Além disso, pedimos a abertura de um inquérito internacional para saber como as ajudas humanitárias, que são destinadas aos campos de Tindouf, são comercializadas em grande parte nos mercados da Mauritânia, a Argélia e o Mali, privando assim milhares de retidos sahraouis que mais necessitam.

O Polisario visa, consequentemente, através  da sua falsa alerta e a ameaça de "fome iminente" proferida, a continuar a enriquecer-se eternamente em detrimento dos retidos dos campos de Tindouf e a perpetuar uma existência destes campos que não servem que para os interesses dos seus líderes.
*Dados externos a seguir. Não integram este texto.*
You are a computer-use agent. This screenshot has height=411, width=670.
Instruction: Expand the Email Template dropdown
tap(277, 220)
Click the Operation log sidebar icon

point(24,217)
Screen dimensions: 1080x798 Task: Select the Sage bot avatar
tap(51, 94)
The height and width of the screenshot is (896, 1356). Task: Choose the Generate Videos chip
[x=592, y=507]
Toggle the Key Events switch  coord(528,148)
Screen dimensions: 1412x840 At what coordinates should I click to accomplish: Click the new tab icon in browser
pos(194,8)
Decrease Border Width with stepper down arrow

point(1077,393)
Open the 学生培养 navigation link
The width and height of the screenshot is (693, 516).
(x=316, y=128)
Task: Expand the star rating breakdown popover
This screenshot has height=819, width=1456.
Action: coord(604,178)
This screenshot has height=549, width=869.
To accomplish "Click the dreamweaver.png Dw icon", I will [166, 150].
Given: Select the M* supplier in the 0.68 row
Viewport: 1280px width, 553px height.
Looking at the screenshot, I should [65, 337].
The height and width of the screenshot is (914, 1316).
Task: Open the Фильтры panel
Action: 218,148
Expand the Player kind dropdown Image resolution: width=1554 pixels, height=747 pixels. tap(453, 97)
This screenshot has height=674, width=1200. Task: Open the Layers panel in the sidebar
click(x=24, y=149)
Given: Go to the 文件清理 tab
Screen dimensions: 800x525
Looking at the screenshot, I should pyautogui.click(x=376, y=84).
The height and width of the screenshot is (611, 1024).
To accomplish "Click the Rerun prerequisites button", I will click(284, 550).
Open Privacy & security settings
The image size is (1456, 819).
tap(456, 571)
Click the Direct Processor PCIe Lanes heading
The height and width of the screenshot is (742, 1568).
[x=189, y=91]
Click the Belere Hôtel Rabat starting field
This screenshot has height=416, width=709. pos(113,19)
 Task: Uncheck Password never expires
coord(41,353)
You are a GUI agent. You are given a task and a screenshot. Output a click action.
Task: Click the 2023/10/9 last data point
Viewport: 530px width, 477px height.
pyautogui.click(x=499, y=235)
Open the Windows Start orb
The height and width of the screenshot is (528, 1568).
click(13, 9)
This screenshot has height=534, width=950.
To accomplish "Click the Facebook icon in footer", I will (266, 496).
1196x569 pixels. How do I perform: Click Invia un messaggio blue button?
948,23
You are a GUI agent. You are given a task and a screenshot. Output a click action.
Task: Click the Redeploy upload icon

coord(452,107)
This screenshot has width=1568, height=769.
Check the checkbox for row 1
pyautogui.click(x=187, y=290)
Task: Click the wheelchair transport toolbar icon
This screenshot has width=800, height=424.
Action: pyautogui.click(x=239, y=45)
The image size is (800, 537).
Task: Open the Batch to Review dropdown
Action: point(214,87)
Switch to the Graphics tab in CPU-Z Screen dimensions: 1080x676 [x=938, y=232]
Interrogamos, então, porque o Polisario e a Argélia recusaram a organização das Nações Unidas, para um recenseamento justo e claro, dos retidos de Tindouf. Ora, o número apresentado de 158.000, não reflecte de modo algum a realidade, é por isso que, o antigo Secretário geral da O.N.U, o Sr. Kofi Annan, reexaminou-o em baixa no seu último relatório sobre o Saara, que o traga a 90.000, um número que nos aparece inexacto e efectivamente fora da realidade.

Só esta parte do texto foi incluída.